Alles teilte er gerne. Und zu teilen hatte er viel. Noch während seines Berufslebens als Generaldirektor von Unilever in Österreich begann er zunächst, Zsolnay-Keramik zu sammeln, als diese noch als schlimmster Auswuchs eines verkitschten Jugendstils galt. Den Erlös aus dem Verkauf eines Teils seiner Sammlung steckte er gleich in seine nächste Leidenschaft: Gemälde des schrulligen Lebensreformers Karl-Wilhelm Diefenbach. Auch hier beherrschte er den Markt anfangs alleine – zeitweise war er der Markt. Später verlieh er Bilder gerne für Ausstellungen, aber weggeben wollte und konnte er sie nicht, auch nicht für viel Geld.

Das galt auch für die Arbeiten Oswald Oberhubers, mit dem ihn eine jahrzehntelange enge Freundschaft verband. So kam er zu der größten Privatsammlung von Werken des Künstlers. Zu diesem scheinbar völlig disparaten Mix aus ungarischer Jugendstil-Keramik, dunkel dräuender Weltverbesserer-Kunst und dem über die Jahrzehnte stilistisch sehr variablen Werk Oberhubers gesellte sich ein starkes Interesse für sowohl für Arbeiterkunst wie für den umstrittenen Wiener Maler und Radierer Karl Sterrer. Auf der Dachterrasse dienten Jugendstil-Keramikpilze als Sitzmöbel, während sozialistische Heldenbüsten über die Stadt blickten.

Zu seinen mindestens jährlichen Festen kamen Museumsdirektoren, Sammlerfreunde, Galeristen, Kunsthändler, Professoren und manchmal auch junge Künstler. Die Anwesenden schwelgten dann in Wiener Schmäh, der gerne die jeweils Abwesenden mit einschloss. Als Zugereister kam man sich vor wie auf einer Thomas Bernhard-Gedächtnisveranstaltung. Rudi saß mittendrin in dem bunten Treiben und lächelte manchmal lange in sich hinein, um dann eine Bemerkung zu machen und in ein mitreißendes schallendes Gelächter auszubrechen. Es war immer unklar, ob er den Ich-Erzähler, den Auersberger oder einfach nur den Zuschauer gab.

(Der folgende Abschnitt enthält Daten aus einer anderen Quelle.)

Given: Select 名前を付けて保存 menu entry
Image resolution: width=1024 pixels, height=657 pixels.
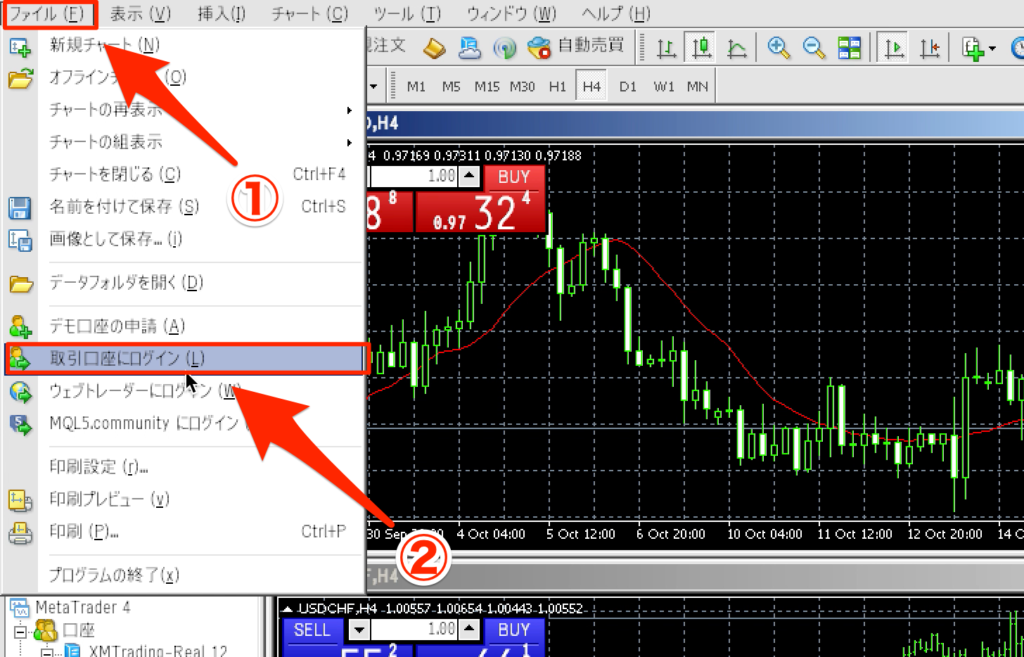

Ruhiger und intimer war er, wenn er allmorgendlich im Cafe Weimar an seinem Tisch die Zeitungen studierte und sich freute, wenn Freunde auf einen Plausch vorbeikamen. Aber auch hier hatte er ständig die unterschiedlichsten Dinge im Kopf. Wo sie auch blieben, wie sich oft im Nachhinein herausstellte. Es konnte passieren, dass er nach einem Jahr oder länger plötzlich auf Gedanken oder Bemerkungen zurückkam, die man damals selber gemacht, aber schon längst wieder vergessen hatte. Als einem noch der vorherige Abend auf den Schädel drückte, war er schon längst wieder hellwach. Zum Abschluss zog er sich in die Kellerbar auf seine tägliche Zigarre zurück. Denn er hatte in späten Jahren wieder angefangen zu rauchen: „Der Krebs holt mich nicht mehr ein“, stellte er fest.

Nur donnerstags traf er sich mit seinen alten Freunden im Cafe Engländer, wo man Pläne schmiedete, wie man dem von ihnen geliebten Hagenbund einen angemesseneren Platz in der Kunstgeschichte verschaffen könnte. Als aktives Mitglied in den Freundeskreisen der wichtigsten Wiener Institutionen hatte er dazu ausreichend Gelegenheit. Bis zuletzt dachte er noch an die nächste oder übernächste Ausstellung.

Der Krebs hat ihn tatsächlich nicht eingeholt. Rudolf Schmutz starb gestern im Alter von 83 Jahren an den Komplikationen einer lange geplanten Operation im AKH.